Aim =>
Duplicate each of the records below line for line, with no changes.

▬▬▬▬▬▬▬▬▬▬

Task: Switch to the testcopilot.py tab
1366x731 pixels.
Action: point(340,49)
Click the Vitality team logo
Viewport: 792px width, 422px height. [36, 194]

▬▬▬▬▬▬▬▬▬▬

Output of the task =>
Task: Switch to the testcopilot.py tab
1366x731 pixels.
Action: point(340,49)
Click the Vitality team logo
Viewport: 792px width, 422px height. [36, 194]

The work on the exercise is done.